- [Exercise instructions]:
Retype the records below exactly as they appear.

- [Entries shown]:
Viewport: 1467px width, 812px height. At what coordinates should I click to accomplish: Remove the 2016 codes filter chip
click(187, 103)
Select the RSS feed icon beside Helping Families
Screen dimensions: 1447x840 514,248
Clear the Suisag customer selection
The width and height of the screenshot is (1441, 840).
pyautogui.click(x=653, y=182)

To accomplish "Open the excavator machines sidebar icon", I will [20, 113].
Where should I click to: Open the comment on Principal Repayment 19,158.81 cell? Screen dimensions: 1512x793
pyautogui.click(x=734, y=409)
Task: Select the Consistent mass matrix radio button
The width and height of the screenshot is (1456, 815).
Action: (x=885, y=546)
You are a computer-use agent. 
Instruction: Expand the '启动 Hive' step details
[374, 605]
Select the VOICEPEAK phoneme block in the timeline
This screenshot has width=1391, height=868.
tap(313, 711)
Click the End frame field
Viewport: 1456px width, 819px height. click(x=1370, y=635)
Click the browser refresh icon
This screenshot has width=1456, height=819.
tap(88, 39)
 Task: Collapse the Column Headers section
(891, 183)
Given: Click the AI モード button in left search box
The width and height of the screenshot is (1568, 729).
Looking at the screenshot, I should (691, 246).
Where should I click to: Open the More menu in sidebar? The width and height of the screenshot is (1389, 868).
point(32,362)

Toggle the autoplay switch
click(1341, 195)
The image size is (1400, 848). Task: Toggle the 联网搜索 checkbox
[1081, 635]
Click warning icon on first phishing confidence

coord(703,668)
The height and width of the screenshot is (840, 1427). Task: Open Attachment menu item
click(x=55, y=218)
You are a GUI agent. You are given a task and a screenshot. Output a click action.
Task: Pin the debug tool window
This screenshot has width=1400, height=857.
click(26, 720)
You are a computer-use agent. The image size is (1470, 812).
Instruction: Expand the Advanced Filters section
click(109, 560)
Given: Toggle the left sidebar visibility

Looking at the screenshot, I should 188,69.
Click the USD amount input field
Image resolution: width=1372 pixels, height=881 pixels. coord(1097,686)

- [Your solution]:
Viewport: 1467px width, 812px height. At what coordinates should I click to accomplish: Remove the 2016 codes filter chip
click(187, 103)
Select the RSS feed icon beside Helping Families
Screen dimensions: 1447x840 514,248
Clear the Suisag customer selection
The width and height of the screenshot is (1441, 840).
pyautogui.click(x=653, y=182)

To accomplish "Open the excavator machines sidebar icon", I will [20, 113].
Where should I click to: Open the comment on Principal Repayment 19,158.81 cell? Screen dimensions: 1512x793
pyautogui.click(x=734, y=409)
Task: Select the Consistent mass matrix radio button
The width and height of the screenshot is (1456, 815).
Action: (x=885, y=546)
You are a computer-use agent. 
Instruction: Expand the '启动 Hive' step details
[374, 605]
Select the VOICEPEAK phoneme block in the timeline
This screenshot has width=1391, height=868.
tap(313, 711)
Click the End frame field
Viewport: 1456px width, 819px height. click(x=1370, y=635)
Click the browser refresh icon
This screenshot has width=1456, height=819.
tap(88, 39)
 Task: Collapse the Column Headers section
(891, 183)
Given: Click the AI モード button in left search box
The width and height of the screenshot is (1568, 729).
Looking at the screenshot, I should (691, 246).
Where should I click to: Open the More menu in sidebar? The width and height of the screenshot is (1389, 868).
point(32,362)

Toggle the autoplay switch
click(1341, 195)
The image size is (1400, 848). Task: Toggle the 联网搜索 checkbox
[1081, 635]
Click warning icon on first phishing confidence

coord(703,668)
The height and width of the screenshot is (840, 1427). Task: Open Attachment menu item
click(x=55, y=218)
You are a GUI agent. You are given a task and a screenshot. Output a click action.
Task: Pin the debug tool window
This screenshot has width=1400, height=857.
click(26, 720)
You are a computer-use agent. The image size is (1470, 812).
Instruction: Expand the Advanced Filters section
click(109, 560)
Given: Toggle the left sidebar visibility

Looking at the screenshot, I should 188,69.
Click the USD amount input field
Image resolution: width=1372 pixels, height=881 pixels. coord(1097,686)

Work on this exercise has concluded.